東北経済連合会は、東北6県と新潟県の交通インフラの投資効果をマップにまとめた。高速道路を中心に約50点の効果を取り上げ、文字やデータ、グラフを用いて分かりやすく示した。各県による国への要望活動や産業・観光振興、広域連携などに役立てる。

 B1判のカラー刷りで、高速道路の整備状況のほか、空港や港湾の位置を記載。これまでの効果(41点)とこれからの効果(7点)を取り上げた。

 日本海沿岸東北自動車道の象潟-仁賀保インターチェンジ(IC)間は2013~16年、航空機関連企業が10社進出した。仙台空港の旅客数は18年に過去最高を記録。東日本大震災の復興道路として整備が進む三陸沿岸道の気仙沼中央IC周辺は今後、水産業の販路拡大が期待される。

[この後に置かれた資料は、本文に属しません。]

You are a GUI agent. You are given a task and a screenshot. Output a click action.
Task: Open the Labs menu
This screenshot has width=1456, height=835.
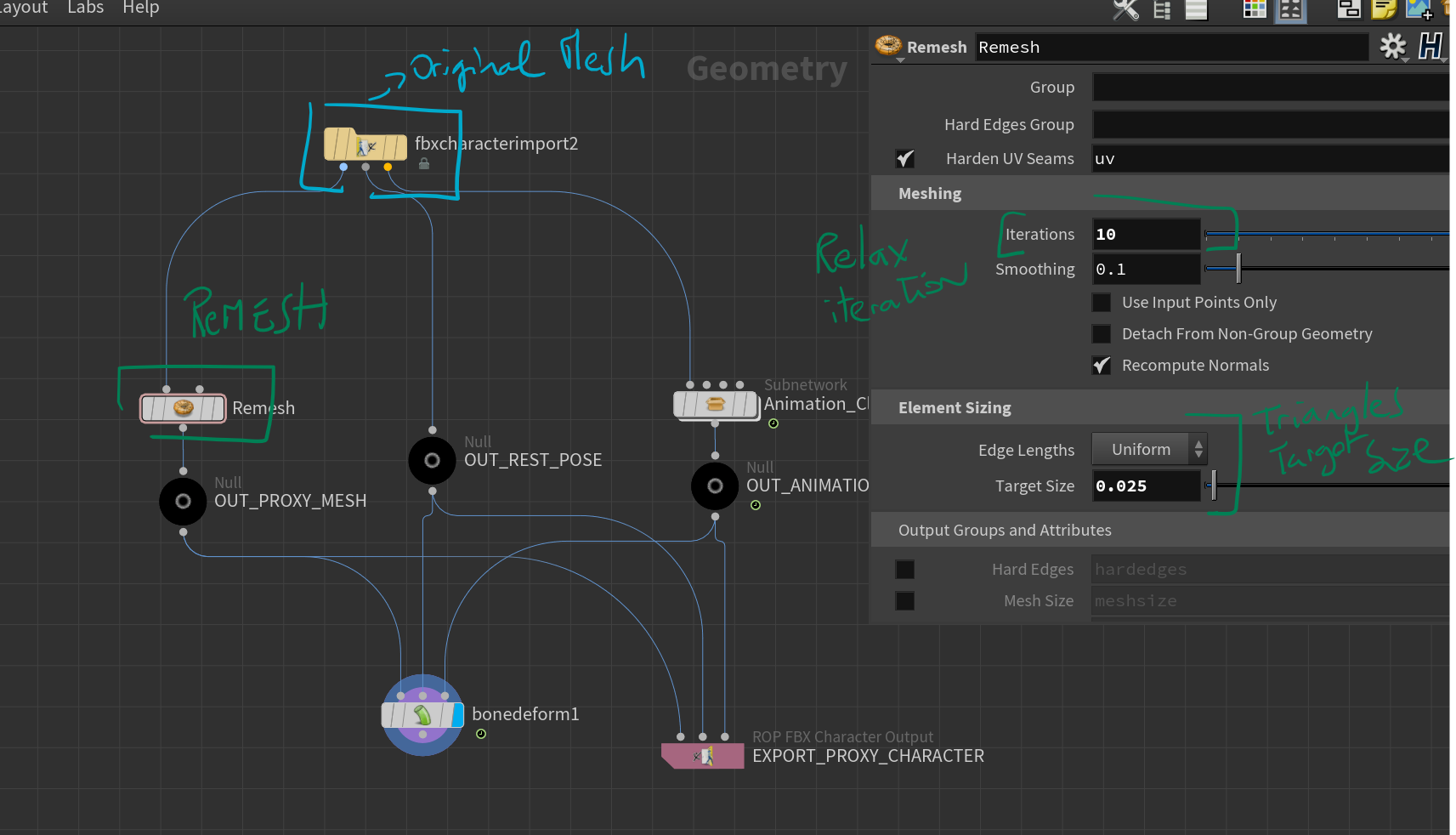click(85, 9)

 東経連は各県や関係機関から計約100点の情報を集め、半数程度に絞り込んだ。マップは5月に完成。約100部を作り、7県の産学官、金融機関による広域連携を目指す「わきたつ東北戦略会議」の関係者に配った。

 東経連の担当者は「広域交通ネットワークの要である高速道路が整備されると空港、港湾、観光地などが結ばれ、産業や観光の面で大きな効果を発揮する。マップを活用して地域間連携や企業誘致を促進してほしい」と説明する。